Now I claim that you can get your wanted Fourier transform out of this by doing only three things, one is putting your $a = 4$, the next thing is multiply both sides by $2 \pi$ and then by $4$, the last and most important thing you will have to figure it out yourself. But do these two steps first and then compare it with the formula for the Fourier transform. I think you got this.

 

[Jake 7174]

What do YOU think?

I think I am very confused and looking for help. I am not trying to get someone to give me an answer. I am looking to understand. Thanks for YOUR help.

 

[Jake 7174]

The one you got first is actually more neat in this situation, when you solve this you will understand why. But let's go back to the problemWhat I ment was that the formula for the inverse transform looks very similar to the formula for the transform itself, I'm sorry if I confused you.
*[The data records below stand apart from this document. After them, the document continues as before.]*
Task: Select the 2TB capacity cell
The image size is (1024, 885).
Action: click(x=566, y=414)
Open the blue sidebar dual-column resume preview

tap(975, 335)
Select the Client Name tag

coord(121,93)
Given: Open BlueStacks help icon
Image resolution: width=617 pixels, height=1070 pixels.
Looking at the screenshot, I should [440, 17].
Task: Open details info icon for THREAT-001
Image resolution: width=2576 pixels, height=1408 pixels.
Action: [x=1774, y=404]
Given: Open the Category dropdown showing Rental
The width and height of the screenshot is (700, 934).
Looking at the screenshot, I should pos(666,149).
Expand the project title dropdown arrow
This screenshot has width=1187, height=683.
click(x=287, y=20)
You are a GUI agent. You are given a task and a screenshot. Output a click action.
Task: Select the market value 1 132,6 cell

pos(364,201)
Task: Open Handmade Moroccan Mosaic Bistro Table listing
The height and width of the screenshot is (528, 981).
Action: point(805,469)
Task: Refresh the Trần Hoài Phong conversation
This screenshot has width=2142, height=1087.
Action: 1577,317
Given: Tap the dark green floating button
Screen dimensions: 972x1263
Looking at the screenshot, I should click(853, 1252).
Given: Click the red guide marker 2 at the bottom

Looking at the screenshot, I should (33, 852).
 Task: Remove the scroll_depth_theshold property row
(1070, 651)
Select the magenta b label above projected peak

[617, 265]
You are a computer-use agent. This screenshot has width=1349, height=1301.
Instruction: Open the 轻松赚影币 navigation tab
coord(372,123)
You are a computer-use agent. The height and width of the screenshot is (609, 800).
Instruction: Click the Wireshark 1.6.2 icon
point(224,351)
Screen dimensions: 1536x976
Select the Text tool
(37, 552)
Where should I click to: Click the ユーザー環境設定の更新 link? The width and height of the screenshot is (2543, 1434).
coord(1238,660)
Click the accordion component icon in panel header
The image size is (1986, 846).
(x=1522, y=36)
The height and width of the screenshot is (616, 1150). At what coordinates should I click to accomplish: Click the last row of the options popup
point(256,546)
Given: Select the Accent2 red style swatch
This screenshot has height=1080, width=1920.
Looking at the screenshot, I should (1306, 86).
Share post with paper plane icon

But ok, in this case what you have is this (you forgot the $2 \pi$)

$f(t) = \frac{1}{2 \pi} \int_{-\infty}^{\infty}\frac{2a}{(a^2+i\omega)^2}e^{i \omega t}d \omega = e^{-a|t|}$

Now I claim that you can get your wanted Fourier transform out of this by doing only three things, one is putting your $a = 2$, the next thing is multiply both sides by $2 \pi$ and the last and most important thing you will have to figure it out yourself. But do these two steps first and then compare it with the formula for the Fourier transform. I think you got this.

This is a nasty integral. I'm grinding it out.

 

[alivedude]

This is a nasty integral. I'm grinding it out.

It looks like I made a mistake when I looked at your problem, you had it right when you asked me if you should focus on that second pair. I have changed my post above now and I hope I didn't screw up somewhere else.

And you don't need to compute any integrals at all, all you need to do is manipulate this expression.